Film oldukça iyi bir oyuncu kadrosunu bir araya toplamış. Tabi bu kadro bir araya gelince filmin kötü olma olasılığı otomatikman düşüyor. Film 2011 Sundance Film Festivelinde, senaryo ödülüde alınca bu kadro neden birde en iyi oyuncu çıkartamamış diye soruyorsunuz ister istemez. Ancak filmi izleyince bunu da fark ediyorsunuz.
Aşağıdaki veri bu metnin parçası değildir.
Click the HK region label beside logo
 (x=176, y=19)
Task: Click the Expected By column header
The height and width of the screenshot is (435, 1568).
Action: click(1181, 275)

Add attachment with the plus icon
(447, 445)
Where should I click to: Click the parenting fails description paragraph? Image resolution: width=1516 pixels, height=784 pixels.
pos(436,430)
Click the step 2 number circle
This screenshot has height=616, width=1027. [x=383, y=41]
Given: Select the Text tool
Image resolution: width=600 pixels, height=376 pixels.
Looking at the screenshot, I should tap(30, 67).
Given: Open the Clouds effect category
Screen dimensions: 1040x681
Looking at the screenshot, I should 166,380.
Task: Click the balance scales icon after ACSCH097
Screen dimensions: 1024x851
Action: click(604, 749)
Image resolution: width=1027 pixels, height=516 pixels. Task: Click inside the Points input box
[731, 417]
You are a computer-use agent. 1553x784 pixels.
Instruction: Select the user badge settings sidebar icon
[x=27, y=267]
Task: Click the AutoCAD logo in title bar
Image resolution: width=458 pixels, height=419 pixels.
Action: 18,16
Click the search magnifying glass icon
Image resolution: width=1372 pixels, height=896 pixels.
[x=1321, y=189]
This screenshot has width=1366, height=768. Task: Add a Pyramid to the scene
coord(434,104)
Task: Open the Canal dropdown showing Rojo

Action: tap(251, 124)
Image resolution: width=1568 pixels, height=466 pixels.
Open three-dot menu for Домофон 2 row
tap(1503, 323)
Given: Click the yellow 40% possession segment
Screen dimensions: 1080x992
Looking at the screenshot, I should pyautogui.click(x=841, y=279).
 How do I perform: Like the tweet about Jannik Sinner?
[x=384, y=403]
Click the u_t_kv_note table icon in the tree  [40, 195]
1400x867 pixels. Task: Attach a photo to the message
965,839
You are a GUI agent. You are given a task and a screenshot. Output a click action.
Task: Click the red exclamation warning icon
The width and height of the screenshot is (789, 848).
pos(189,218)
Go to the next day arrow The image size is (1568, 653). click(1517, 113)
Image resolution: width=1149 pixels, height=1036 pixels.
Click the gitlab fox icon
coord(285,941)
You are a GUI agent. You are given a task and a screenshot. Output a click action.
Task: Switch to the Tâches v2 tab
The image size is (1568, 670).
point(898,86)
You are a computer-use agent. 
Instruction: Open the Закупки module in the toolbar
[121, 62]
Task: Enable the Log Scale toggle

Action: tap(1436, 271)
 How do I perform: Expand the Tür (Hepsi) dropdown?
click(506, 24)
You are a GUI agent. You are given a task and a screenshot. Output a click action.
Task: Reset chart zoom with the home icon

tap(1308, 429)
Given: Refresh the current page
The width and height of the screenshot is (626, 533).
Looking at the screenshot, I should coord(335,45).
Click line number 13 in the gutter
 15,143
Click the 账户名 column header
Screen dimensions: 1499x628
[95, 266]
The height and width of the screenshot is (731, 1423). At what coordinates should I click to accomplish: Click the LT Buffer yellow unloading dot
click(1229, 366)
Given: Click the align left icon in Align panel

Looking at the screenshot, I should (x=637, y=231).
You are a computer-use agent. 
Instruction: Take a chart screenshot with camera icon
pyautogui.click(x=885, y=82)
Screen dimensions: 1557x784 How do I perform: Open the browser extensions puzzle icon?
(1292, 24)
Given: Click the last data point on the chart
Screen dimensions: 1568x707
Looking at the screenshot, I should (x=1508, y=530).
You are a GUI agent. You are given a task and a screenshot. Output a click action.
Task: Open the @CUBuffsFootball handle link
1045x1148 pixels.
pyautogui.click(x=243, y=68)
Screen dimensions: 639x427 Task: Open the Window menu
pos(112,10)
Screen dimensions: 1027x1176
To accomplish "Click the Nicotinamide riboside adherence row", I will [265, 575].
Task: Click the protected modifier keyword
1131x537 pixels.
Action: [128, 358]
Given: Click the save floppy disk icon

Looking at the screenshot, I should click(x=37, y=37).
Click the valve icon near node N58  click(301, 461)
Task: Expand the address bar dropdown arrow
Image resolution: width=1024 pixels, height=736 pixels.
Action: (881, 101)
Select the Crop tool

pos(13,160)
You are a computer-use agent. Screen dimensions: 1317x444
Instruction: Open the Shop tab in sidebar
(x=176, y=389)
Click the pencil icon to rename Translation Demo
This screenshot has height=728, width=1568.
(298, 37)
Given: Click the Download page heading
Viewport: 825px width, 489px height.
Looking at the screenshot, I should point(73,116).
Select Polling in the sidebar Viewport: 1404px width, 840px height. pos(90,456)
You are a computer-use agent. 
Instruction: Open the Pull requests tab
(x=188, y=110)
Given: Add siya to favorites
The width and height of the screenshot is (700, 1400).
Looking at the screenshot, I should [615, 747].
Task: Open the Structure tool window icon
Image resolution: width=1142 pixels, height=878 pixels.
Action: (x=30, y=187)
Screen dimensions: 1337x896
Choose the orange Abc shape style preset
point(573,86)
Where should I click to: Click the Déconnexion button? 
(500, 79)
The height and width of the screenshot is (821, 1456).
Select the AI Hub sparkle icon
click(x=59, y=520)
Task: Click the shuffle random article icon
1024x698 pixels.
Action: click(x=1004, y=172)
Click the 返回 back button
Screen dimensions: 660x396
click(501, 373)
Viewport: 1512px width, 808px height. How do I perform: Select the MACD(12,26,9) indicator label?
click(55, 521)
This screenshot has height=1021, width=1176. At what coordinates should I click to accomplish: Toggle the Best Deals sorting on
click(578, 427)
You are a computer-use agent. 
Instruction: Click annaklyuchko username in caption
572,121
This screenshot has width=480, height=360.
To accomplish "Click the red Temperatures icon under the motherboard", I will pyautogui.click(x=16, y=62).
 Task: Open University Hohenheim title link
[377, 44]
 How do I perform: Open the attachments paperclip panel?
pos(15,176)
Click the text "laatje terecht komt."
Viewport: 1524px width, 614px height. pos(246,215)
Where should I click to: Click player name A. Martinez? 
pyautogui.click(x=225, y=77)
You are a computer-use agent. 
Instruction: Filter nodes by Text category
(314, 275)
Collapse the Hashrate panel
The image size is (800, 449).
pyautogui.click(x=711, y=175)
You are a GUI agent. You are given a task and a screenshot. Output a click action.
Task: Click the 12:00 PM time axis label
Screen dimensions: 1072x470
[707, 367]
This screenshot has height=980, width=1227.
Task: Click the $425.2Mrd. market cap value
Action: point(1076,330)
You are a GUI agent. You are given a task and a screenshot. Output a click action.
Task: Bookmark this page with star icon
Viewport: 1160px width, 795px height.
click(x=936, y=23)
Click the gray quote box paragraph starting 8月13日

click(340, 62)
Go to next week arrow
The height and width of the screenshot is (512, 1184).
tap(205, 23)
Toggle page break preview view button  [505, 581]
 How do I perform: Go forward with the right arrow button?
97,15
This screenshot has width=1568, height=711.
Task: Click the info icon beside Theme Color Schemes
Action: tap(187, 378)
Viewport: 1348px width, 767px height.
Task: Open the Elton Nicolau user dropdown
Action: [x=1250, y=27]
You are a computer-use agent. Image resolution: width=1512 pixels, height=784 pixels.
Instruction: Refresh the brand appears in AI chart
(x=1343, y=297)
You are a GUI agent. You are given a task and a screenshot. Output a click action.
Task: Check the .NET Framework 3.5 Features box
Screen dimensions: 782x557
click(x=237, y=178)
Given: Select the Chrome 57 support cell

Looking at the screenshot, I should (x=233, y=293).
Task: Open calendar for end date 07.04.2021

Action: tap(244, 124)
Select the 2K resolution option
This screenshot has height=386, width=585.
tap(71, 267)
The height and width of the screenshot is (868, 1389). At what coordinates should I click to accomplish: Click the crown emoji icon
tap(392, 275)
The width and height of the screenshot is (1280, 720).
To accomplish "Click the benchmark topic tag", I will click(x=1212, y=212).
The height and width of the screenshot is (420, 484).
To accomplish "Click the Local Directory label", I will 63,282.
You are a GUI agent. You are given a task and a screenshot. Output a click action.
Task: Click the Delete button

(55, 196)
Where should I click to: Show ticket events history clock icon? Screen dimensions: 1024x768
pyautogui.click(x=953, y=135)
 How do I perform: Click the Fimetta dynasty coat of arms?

Film senaryo ödülünün hakkını oldukça başarılı bir şekilde veriyor. Konu klasik gibi gözükse de diyaloglar oldukça başarılı ve akıllıca. Filmin yönetimi oldukça klasik şekilde yapılmış. Müzikleri ise çok fazla akılda kalmıyor. Ancak bunlara rağmen tüm duygular yerinde ve sorunsuz olarak verilmiş.
Hikaye izleyiciyi kendine bağlıyor. Bunda en büyük pay oyunculuklar elbette. Ancak bazı oyunculara rolleri çok hafif gelmiş ve içlerinde sıkışıp kalmışlar. Buna başlıca örnek, Ellen Burstyn‘nin oynadığı Doris karakteri. Tüm bunlara rağmen film zevk alarak izlediğim bir film.
Film bozulmuş bir aile yapısını anlatıyor. İyi günde ve kötü günlerde bir araya gelen bir aile işlenmiş. Kardeşler kendi aralarında birbirlerini çekemez hale gelmişler. Film ana karakterimiz olan Lynn’nin yolculuğu ile başlıyor. Lynn iki oğlu ile birlikte ilk oğlunun düğünü için annesine gider. Burada eski şiddet meraklısı kocası ile karşılaşacaktır. Üstüne üstlük yeni kocasından olan iki sorunlu çocuğu da ona zor anlar yaşatmaktadır. Oğlanlardan biri uyuşturucu bağımlısıdır.
Lynn ailesine hiç bir şey anlatmaz. Ayrıldıktan sonra oğlu eski kocasının yanında kalmış, kızı ise kendi yanında kalmıştır. Kızının da psikolojik sorunları vardır. Kısacası Lynn’ın yanında büyüyen üç çocuğu da sorunludur. Tabi eski kocanın da orada olması sorun yaratır. Aslında sorunu yaratan da o değil onun yeni karısıdır.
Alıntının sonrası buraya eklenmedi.